As ridiculous as it may appear, the underwater scooter is effective and easy to use. The vehicle features an airtight dome that provides oxygen and a 180-degree view to passengers as they zip around the ocean floor. Training involves a 10-minute briefing, and then you’re off, making the vehicle ideal for people who want to explore the wonders of marine life but lack the requisite diving experience. Australians were early adopters of the technology and still offer tours of the Great Barrier Reef via Scuba Doo. So, if you don’t have a diving license, but you’re itching to scope out some marine life, the Scuba-doo is your newest (and maybe silliest) best friend.
Visit a museum
In the event that you do have a diving license and you’ve seen your fair share of the ocean floor, there’s a detour you may not have taken the last time you were in the Atlantic Ocean. While most divers seek out the depths in search of life untouched by human activity, the Museo Atlántico off the coast of the Spanish-owned Canary Islands takes a different twist on diving: It is Europe’s first underwater museum.
Featuring more than 300 sculptures by artist, diver, and naturalist Jason deCaires Taylor, Museo Atlántico blends the fantastic, the divine, and the macabre. Pieces feature everything from men playing on a see-saw to Atlas shouldering the world, to a human gyre of more than 200 life-sized figures. The sculptures are made from high-density, pH-neutral concrete so that they don’t pose an ecological threat to the marine ecosystems. Rather, a number of the pieces have been extensively colonized by the local fauna.
Play a game of hockey
A day at the museum isn’t for everyone. And if risking your safety to territorial wildlife, pressure changes, and freak accidents isn't enough of a rush, why not throw some competitive team sports into the mix? The good news is that you’re not the only person to venture down this line of thinking.

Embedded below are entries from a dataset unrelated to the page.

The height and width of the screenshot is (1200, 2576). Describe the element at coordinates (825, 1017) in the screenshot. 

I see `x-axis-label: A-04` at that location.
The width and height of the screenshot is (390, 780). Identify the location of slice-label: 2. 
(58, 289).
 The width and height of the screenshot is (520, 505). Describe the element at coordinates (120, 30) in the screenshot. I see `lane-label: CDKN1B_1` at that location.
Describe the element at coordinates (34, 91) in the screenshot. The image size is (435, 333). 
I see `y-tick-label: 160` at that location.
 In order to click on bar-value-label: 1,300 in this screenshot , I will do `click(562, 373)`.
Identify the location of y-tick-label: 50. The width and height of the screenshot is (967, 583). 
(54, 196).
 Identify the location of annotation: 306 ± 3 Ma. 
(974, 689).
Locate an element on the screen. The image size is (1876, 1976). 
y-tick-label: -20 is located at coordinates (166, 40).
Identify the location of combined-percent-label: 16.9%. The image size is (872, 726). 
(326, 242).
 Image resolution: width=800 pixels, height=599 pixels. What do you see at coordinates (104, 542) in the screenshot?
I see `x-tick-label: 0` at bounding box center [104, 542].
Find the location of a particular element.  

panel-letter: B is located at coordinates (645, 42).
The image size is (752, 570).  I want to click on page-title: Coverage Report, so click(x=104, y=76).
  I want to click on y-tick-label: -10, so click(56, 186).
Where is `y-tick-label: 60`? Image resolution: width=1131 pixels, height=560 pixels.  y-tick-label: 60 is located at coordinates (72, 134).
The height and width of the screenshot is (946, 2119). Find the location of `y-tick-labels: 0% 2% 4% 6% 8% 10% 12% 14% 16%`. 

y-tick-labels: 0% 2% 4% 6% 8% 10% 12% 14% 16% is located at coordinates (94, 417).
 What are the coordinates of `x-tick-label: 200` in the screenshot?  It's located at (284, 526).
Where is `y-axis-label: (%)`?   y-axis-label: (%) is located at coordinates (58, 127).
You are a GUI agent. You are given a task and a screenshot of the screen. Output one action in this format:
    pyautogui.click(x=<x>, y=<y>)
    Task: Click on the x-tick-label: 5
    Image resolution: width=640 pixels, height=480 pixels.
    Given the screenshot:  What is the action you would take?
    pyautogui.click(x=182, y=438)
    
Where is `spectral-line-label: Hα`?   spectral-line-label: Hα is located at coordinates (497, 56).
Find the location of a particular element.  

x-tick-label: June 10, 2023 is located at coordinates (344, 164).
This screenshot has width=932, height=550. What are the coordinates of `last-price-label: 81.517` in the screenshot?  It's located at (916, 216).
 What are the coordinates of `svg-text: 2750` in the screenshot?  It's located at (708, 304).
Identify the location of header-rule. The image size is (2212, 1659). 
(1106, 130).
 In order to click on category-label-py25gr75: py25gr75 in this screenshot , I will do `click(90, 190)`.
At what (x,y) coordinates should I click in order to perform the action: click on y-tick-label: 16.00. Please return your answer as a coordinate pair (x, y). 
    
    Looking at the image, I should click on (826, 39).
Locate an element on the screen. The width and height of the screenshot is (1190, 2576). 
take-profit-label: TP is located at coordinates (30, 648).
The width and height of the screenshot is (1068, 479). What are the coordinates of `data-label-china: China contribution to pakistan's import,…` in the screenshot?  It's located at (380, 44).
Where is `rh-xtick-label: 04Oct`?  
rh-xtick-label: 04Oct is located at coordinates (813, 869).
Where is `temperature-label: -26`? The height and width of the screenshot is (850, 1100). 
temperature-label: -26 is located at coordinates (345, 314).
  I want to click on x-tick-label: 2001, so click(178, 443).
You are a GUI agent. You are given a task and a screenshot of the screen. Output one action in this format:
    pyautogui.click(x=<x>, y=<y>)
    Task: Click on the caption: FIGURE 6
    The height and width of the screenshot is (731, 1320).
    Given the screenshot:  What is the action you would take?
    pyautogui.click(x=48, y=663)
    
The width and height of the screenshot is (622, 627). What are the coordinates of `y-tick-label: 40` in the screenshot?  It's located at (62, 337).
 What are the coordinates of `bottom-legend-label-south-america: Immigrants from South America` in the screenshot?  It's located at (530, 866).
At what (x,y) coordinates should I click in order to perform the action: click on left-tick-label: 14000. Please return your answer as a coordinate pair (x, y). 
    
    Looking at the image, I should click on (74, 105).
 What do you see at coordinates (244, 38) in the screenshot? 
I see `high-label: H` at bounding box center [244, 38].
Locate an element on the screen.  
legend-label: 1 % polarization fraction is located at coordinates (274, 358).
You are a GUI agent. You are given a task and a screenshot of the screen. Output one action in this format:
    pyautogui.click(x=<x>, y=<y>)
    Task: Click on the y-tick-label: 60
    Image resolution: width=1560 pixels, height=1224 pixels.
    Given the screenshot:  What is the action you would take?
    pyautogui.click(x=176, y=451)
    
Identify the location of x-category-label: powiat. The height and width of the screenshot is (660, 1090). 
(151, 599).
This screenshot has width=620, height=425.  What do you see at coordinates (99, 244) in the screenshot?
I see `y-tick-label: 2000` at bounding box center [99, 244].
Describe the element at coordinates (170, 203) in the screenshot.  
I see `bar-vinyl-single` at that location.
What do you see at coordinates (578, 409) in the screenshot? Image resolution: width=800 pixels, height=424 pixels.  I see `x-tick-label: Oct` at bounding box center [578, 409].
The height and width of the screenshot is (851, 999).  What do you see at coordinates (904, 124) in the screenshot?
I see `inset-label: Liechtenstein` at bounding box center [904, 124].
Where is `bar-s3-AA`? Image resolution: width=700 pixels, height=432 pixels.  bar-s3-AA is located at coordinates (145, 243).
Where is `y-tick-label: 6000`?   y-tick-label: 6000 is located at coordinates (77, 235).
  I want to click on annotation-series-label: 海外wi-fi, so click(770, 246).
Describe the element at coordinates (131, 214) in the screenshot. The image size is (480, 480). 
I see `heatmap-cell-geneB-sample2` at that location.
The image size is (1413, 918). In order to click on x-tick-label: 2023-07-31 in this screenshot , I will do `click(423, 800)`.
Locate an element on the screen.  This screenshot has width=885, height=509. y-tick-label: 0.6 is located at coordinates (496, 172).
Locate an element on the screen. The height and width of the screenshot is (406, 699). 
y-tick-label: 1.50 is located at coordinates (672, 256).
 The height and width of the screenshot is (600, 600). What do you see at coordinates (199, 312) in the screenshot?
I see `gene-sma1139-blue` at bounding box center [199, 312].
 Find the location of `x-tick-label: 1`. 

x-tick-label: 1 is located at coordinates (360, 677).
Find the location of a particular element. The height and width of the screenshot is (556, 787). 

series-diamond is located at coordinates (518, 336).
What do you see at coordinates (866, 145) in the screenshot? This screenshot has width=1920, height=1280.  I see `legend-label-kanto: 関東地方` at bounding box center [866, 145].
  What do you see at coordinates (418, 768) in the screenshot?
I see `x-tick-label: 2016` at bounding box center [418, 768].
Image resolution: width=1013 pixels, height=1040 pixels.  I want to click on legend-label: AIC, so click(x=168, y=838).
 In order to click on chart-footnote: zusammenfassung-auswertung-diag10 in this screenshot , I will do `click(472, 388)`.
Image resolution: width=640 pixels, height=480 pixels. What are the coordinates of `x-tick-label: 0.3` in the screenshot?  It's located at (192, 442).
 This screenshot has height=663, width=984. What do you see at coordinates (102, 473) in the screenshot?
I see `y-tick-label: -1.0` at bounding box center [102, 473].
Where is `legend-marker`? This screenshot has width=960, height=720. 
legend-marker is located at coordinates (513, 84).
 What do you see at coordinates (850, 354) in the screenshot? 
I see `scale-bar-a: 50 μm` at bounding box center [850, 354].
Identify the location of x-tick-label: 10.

Full disclosure: Underwater hockey doesn’t occur deep within the Mariana Trench. It is played in Olympic pools. Teams gear up in sets of goggles and flippers — without oxygen tanks, so you better be good at holding your breath. The puck is released into the center of the pool, and the game plays out similarly to its land-based variety. Players try to hit the puck to a goal at the opposite end with a 12-inch stick, returning to the surface for air when necessary. Believe it or not, underwater hockey is a popular sport in 36 different countries.